── TEXT EXCERPT ──

Sunday, 4 November 2012

If you go down to the woods today...

When it comes to trees we're very lucky. Although we live in a medium-sized market town, they are all around us. Our hedge is full of hazel and ash, we have apple trees on the allotment, ornamental cherries align the cricket pitch up the road, and huge copper beeches stand next to the railway line. The surrounding countryside is predominantly rural too; agricultural but with pockets of woodland here and there. 



We appreciate the trees on our doorstep but sometimes we yearn for more. This year more than ever; 2012 is the year we fought off the UK government's plans to sell off our public woodlands and forests, and we are more aware than ever of the vulnerability of our trees. Conkers have been in short supply due to irregular weather patterns and pests, and ash die back is big news at the moment.


The woodland we found not so far from home, provided an hour and a half's walk
without seeing another soul.



Given our rural surroundings it's not as easy to find an accessible woodland on our doorstep as you would think. There are the big players, Westonbirt Arboretum and the Savernake Forest, but they are both about 35 minutes drive from here. There are also plenty of smaller woodlands much closer, but you could walk through them in the blink of an eye and they do not always have public access. Thanks to the Ordnance Survey Map of our area, we eventually found a meaty one the size of my little finger (on the map), with a footpath looping around it and an Iron Age fort in the middle. It really is worth knowing how to read a map, in order to find free tree treasures on your doorstep! (Refresh your map reading skills here!)
  

Balancing on a log with a catapault in your hand is harder than you think!
You need a sister to hold onto.

One of the attractions of the Westonbirt Arboretum (other than a greater variety of species) might be the outdoor play trail, but what is a wood if not nature's very own playground? On our walk we found conkers (yes, at last!), balanced and climbed on logs, found sticks to make catapaulty things (Son carries an old shoe lace at all times for accessorising sticks), had an ongoing competition to find the biggest and scrunchiest pile of leaves, made walking staffs, found badger holes, brushed up our tree identification (mostly beech and hazel), and guessed how old the biggest trees were. Who needs to pay to go round an outdoor play trail?!

Have you been down to the woods this year?

Friday, 2 November 2012

Food Waste Friday - Halloween


We were away for a few days at the start of the week and the waste got a bit out of control with no chickens or compost bin to fill.

───
── DATA ──

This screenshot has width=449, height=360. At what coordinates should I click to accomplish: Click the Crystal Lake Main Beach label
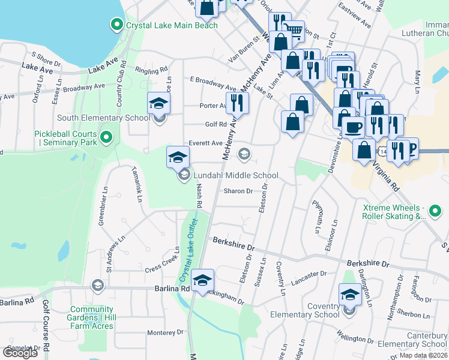[172, 25]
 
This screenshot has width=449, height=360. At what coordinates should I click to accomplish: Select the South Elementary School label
[103, 118]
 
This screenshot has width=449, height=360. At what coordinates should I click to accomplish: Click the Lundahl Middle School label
[235, 175]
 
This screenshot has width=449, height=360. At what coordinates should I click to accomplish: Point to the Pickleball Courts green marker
[106, 138]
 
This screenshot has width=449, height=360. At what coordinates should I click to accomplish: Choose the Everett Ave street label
[205, 143]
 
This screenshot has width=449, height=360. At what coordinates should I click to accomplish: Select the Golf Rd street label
[214, 124]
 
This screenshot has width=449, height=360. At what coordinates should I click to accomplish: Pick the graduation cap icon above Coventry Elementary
[350, 294]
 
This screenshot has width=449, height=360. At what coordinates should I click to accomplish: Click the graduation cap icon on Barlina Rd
[203, 279]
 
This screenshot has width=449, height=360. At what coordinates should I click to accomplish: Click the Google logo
[20, 353]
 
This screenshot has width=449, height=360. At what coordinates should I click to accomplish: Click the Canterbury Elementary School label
[418, 340]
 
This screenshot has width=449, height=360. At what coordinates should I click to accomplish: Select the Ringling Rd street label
[151, 70]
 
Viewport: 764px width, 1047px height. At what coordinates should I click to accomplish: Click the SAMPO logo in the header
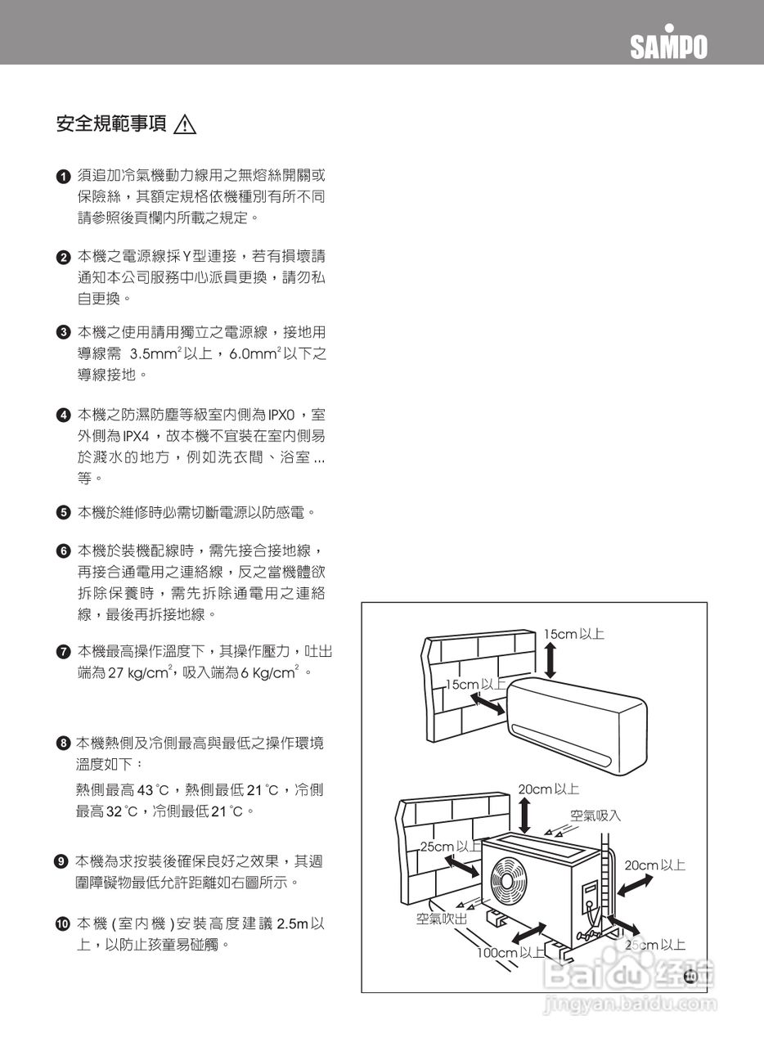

───

TASK SET →
1. Answer these from the post about local woods:
(a) Which two kinds of tree fill the hedge?
(b) About how far by car are Westonbirt Arboretum and the Savernake Forest?
(c) What does Son carry at all times?
2. Return the part of the post about local woods starting at "Sunday, 4 November" and ending at "at the moment.", copied word for word.

SOLUTIONS BY TASK →
1.
(a) Hazel and ash.
(b) About 35 minutes' drive.
(c) An old shoe lace.

2.
Sunday, 4 November 2012

If you go down to the woods today...

When it comes to trees we're very lucky. Although we live in a medium-sized market town, they are all around us. Our hedge is full of hazel and ash, we have apple trees on the allotment, ornamental cherries align the cricket pitch up the road, and huge copper beeches stand next to the railway line. The surrounding countryside is predominantly rural too; agricultural but with pockets of woodland here and there. 



We appreciate the trees on our doorstep but sometimes we yearn for more. This year more than ever; 2012 is the year we fought off the UK government's plans to sell off our public woodlands and forests, and we are more aware than ever of the vulnerability of our trees. Conkers have been in short supply due to irregular weather patterns and pests, and ash die back is big news at the moment.